Un homme de 78 ans a vu son corps se couvrir de lésions noires et d’ulcères profonds en l’espace de six mois, plongeant les médecins dans l’incompréhension. Son visage était recouvert de croûtes sombres. Une lésion avait détruit sa paupière gauche, tandis qu’une autre avait percé un trou entre le palais et la cavité nasale.

Ce n’est qu’après son transfert à l’hôpital de la Yale School of Medicine, pour des soins spécialisés, que les médecins ont enfin identifié la cause de cette affliction terrifiante : une amibe libre, présente dans de nombreux environnements, y compris l’eau du robinet. Malheureusement, il était trop tard. Son cas a été rapporté dans la revue Emerging Infectious Diseases.

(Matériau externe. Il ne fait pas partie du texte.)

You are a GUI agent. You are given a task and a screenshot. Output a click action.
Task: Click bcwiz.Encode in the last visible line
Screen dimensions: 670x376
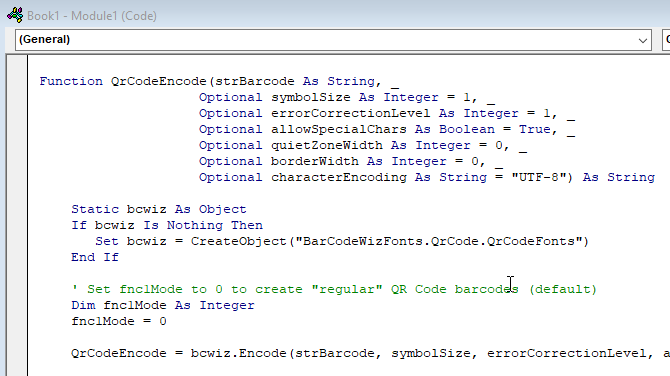click(238, 353)
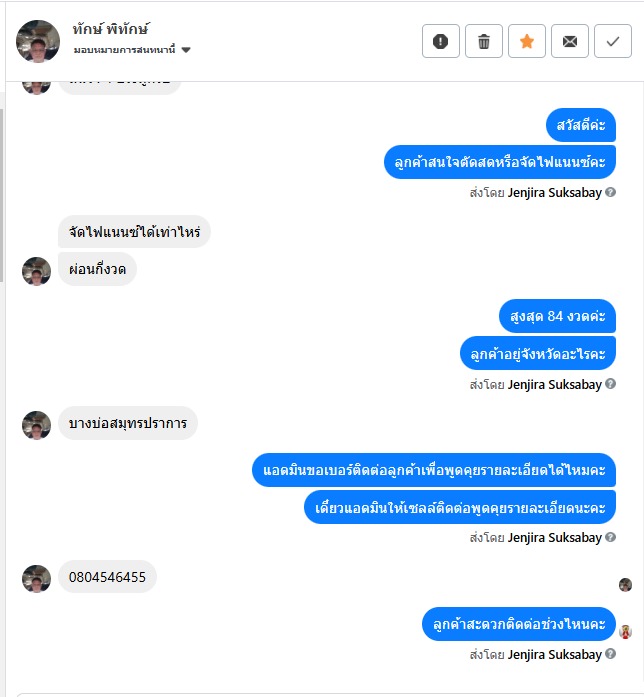Screen dimensions: 644x697
Task: Click the phone number 0804546455 message
Action: 107,577
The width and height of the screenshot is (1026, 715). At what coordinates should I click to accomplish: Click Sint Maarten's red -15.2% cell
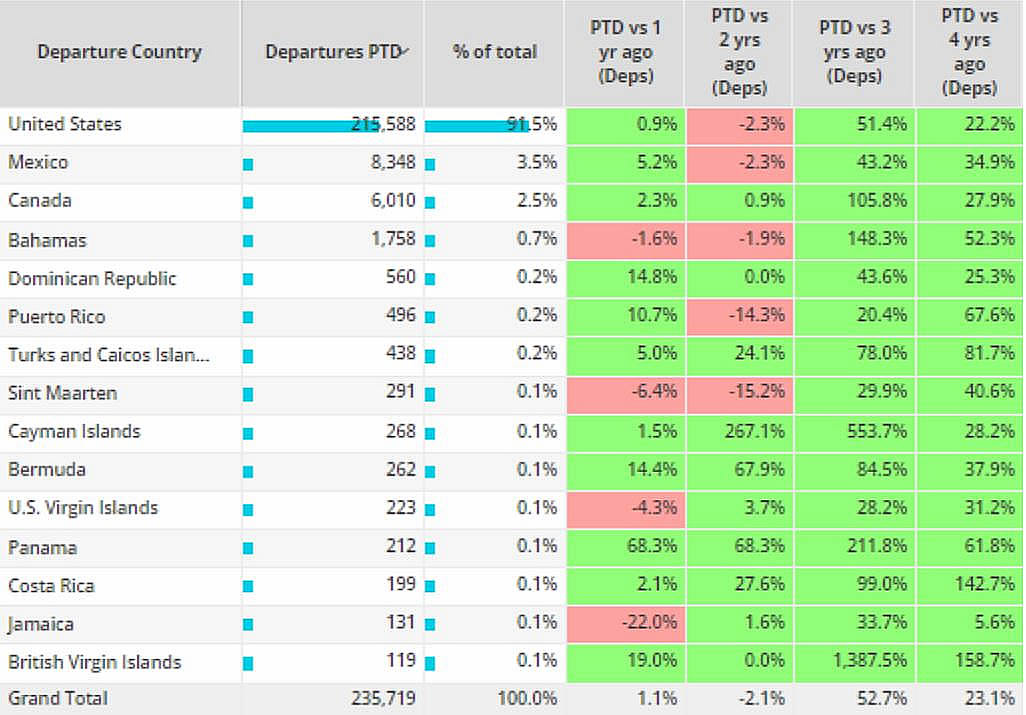739,394
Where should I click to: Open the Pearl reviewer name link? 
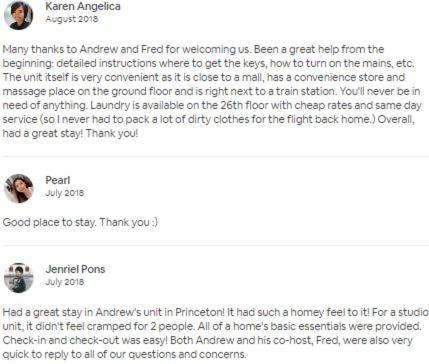pos(58,180)
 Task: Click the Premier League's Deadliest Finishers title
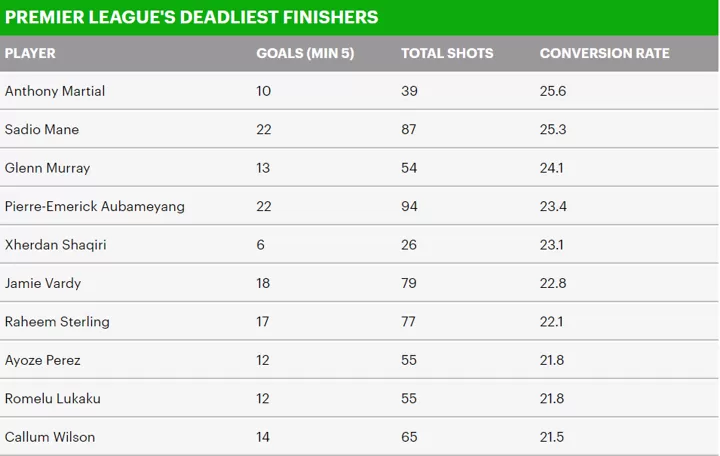(191, 17)
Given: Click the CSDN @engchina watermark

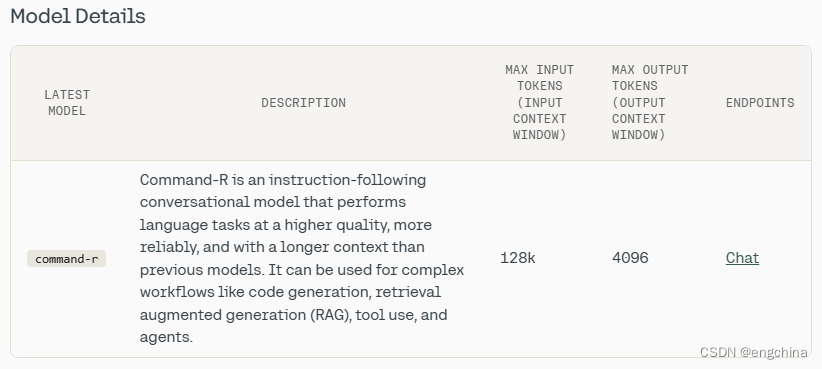Looking at the screenshot, I should pyautogui.click(x=754, y=353).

Une amibe rare et dévastatrice

L’amibe responsable de cette infection était Acanthamoeba, connue pour provoquer des infections graves. Bien que rare, cette pathologie peut devenir mortelle lorsque le système immunitaire est affaibli. Les patients les plus vulnérables sont ceux atteints du VIH/sida, de cancers ou de diabète, ainsi que les personnes sous traitement immunosuppresseur, comme les patients transplantés.

Or, l’homme de 78 ans ne présentait aucun de ces facteurs de risque.

Un diagnostic tardif et une issue fatale

Les symptômes, initialement mystérieux, ont évolué rapidement. Les lésions se sont étendues, provoquant des douleurs insupportables et une dégradation rapide de son état général. Malgré l’intervention médicale, l’infection a progressé de manière irréversible.

Les experts soulignent l’importance d’un diagnostic précoce pour les infections à Acanthamoeba, bien que cette pathologie reste exceptionnelle. Les cas graves, comme celui-ci, rappellent la nécessité de vigilance face aux pathogènes opportunistes, surtout chez les personnes immunodéprimées.